The protest echoed a much larger rally earlier in the day through Nasiriyah which was attended by up to 20,000 people, journalists estimated.
However other people in Nasiriyah said the political process was being hijacked by Islamic groups who did not really want democracy, with some agitators coming from neighbouring countries.
"There are strangers who come from outside the country and want to make violence," Amer Al Obidi, who is the president of a small political movement calling itself the Liberal Democratic Party, said just metres from the anti-Chalabi protest.
"They want to blacken the name of Mr Chalabi."
The rallies appeared to have been ignited by a US-sponsored meeting of Iraqi opposition groups at a secured airbase less than 10 kilometres (six miles) from Nasiriyah.
Chalabi was to attend the historic meeting but at the last minute decided to send a representative instead.
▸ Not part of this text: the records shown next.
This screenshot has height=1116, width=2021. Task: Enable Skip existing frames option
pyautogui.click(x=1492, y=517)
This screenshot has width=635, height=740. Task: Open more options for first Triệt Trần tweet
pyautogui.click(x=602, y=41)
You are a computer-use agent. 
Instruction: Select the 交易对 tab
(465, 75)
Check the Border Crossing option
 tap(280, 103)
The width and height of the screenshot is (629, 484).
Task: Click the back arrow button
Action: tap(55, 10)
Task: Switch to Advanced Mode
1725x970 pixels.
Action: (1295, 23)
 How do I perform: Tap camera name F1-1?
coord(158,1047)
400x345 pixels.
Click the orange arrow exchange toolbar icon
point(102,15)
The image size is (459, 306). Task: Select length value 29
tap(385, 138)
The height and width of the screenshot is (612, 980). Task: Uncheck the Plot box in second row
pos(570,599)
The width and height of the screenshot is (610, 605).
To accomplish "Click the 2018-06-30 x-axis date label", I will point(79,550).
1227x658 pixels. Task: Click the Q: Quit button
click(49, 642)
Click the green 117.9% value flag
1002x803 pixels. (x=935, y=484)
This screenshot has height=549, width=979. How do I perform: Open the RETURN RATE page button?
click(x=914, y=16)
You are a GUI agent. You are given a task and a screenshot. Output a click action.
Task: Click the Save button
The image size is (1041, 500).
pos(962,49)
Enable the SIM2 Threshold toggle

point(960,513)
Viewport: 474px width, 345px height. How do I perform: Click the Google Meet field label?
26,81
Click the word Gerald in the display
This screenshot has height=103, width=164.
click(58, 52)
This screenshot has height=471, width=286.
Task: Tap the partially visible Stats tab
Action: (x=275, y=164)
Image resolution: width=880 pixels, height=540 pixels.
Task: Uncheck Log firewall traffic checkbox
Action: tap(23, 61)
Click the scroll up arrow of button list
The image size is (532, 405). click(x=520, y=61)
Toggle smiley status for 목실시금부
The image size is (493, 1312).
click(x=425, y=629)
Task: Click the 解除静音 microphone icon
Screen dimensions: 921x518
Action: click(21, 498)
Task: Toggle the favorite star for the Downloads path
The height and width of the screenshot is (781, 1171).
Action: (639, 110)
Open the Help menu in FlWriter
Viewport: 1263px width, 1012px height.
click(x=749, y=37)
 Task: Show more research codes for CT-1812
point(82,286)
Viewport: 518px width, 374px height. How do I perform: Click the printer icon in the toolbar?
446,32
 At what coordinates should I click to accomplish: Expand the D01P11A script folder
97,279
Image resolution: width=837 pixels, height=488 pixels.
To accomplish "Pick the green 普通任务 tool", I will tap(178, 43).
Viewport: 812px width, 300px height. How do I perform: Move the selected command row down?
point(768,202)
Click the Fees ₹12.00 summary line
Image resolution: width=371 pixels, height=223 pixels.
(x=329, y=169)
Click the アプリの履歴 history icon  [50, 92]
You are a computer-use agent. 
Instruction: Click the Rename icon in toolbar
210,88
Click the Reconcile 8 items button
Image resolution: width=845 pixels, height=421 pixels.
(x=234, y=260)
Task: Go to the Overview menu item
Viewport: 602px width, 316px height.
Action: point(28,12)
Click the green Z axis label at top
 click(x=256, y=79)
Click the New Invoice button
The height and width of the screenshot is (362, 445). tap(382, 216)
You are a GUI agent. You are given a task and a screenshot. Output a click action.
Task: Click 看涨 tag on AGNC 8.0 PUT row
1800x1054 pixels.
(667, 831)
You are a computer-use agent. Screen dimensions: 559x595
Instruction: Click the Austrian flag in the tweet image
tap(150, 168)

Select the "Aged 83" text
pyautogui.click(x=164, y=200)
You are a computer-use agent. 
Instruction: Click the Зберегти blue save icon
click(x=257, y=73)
Many Iraqis are wary of what they see as a US bid to control the nation and its vast oil resources, while Iraq's neighbours -- particularly close US ally Turkey -- fear the nation will split apart along ethnic or factional lines.
Nasiriyah was severely damaged during intense fighting during the initial stages of the US-led war that toppled Saddam Hussein.
The population is growing increasingly restless because they have been without water and electricity for nearly a month.
There is a small US military presence in the city guarding key bridges and other strategic sites.